→ **Work to complete**
Output the full listing that appears below, exactly as it is presented.

→ **Data extract**
BEGIN

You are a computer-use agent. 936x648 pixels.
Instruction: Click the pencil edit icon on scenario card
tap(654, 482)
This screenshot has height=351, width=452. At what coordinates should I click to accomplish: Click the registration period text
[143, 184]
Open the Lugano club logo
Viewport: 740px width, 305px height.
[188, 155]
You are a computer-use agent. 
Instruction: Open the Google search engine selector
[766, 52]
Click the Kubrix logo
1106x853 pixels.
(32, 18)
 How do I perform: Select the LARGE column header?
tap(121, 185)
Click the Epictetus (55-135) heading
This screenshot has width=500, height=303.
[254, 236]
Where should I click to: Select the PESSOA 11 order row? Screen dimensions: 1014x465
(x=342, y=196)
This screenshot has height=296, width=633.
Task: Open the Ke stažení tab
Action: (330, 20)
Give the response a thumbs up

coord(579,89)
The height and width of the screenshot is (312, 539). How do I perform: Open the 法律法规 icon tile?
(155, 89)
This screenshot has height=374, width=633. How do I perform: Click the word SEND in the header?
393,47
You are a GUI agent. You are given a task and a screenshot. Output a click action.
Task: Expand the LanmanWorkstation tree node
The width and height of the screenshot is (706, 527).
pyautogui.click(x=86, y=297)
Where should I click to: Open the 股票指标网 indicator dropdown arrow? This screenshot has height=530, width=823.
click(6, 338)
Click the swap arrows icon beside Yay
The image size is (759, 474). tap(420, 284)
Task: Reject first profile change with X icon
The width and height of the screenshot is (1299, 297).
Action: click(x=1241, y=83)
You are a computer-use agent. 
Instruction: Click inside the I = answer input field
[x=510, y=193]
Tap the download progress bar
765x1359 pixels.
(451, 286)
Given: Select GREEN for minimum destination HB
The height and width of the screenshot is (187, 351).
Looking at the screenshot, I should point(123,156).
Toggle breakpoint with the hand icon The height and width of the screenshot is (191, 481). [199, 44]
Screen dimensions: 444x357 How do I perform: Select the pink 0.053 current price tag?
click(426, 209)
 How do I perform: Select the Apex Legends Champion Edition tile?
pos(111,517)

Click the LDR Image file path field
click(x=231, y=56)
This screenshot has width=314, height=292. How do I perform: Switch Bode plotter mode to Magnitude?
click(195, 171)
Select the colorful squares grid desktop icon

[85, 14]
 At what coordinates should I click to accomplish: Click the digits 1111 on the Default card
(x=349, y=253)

END

→ **Reply**
You are a computer-use agent. 936x648 pixels.
Instruction: Click the pencil edit icon on scenario card
tap(654, 482)
This screenshot has height=351, width=452. At what coordinates should I click to accomplish: Click the registration period text
[143, 184]
Open the Lugano club logo
Viewport: 740px width, 305px height.
[188, 155]
You are a computer-use agent. 
Instruction: Open the Google search engine selector
[766, 52]
Click the Kubrix logo
1106x853 pixels.
(32, 18)
 How do I perform: Select the LARGE column header?
tap(121, 185)
Click the Epictetus (55-135) heading
This screenshot has width=500, height=303.
[254, 236]
Where should I click to: Select the PESSOA 11 order row? Screen dimensions: 1014x465
(x=342, y=196)
This screenshot has height=296, width=633.
Task: Open the Ke stažení tab
Action: (330, 20)
Give the response a thumbs up

coord(579,89)
The height and width of the screenshot is (312, 539). How do I perform: Open the 法律法规 icon tile?
(155, 89)
This screenshot has height=374, width=633. How do I perform: Click the word SEND in the header?
393,47
You are a GUI agent. You are given a task and a screenshot. Output a click action.
Task: Expand the LanmanWorkstation tree node
The width and height of the screenshot is (706, 527).
pyautogui.click(x=86, y=297)
Where should I click to: Open the 股票指标网 indicator dropdown arrow? This screenshot has height=530, width=823.
click(6, 338)
Click the swap arrows icon beside Yay
The image size is (759, 474). tap(420, 284)
Task: Reject first profile change with X icon
The width and height of the screenshot is (1299, 297).
Action: click(x=1241, y=83)
You are a computer-use agent. 
Instruction: Click inside the I = answer input field
[x=510, y=193]
Tap the download progress bar
765x1359 pixels.
(451, 286)
Given: Select GREEN for minimum destination HB
The height and width of the screenshot is (187, 351).
Looking at the screenshot, I should point(123,156).
Toggle breakpoint with the hand icon The height and width of the screenshot is (191, 481). [199, 44]
Screen dimensions: 444x357 How do I perform: Select the pink 0.053 current price tag?
click(426, 209)
 How do I perform: Select the Apex Legends Champion Edition tile?
pos(111,517)

Click the LDR Image file path field
click(x=231, y=56)
This screenshot has width=314, height=292. How do I perform: Switch Bode plotter mode to Magnitude?
click(195, 171)
Select the colorful squares grid desktop icon

[85, 14]
 At what coordinates should I click to accomplish: Click the digits 1111 on the Default card
(x=349, y=253)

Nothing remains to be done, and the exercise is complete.